■ TASK:
Nothing should be omitted: restate the full listing word for word.

━━━━━ RECORDS FOR THIS TASK

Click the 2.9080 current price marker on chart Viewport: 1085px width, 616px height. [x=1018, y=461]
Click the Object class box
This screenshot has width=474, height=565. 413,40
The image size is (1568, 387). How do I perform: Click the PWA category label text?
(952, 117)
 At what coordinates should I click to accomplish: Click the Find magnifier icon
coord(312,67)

━━━━━━━━━━

■ EXERCISE ANSWER:
Click the 2.9080 current price marker on chart Viewport: 1085px width, 616px height. [x=1018, y=461]
Click the Object class box
This screenshot has width=474, height=565. 413,40
The image size is (1568, 387). How do I perform: Click the PWA category label text?
(952, 117)
 At what coordinates should I click to accomplish: Click the Find magnifier icon
coord(312,67)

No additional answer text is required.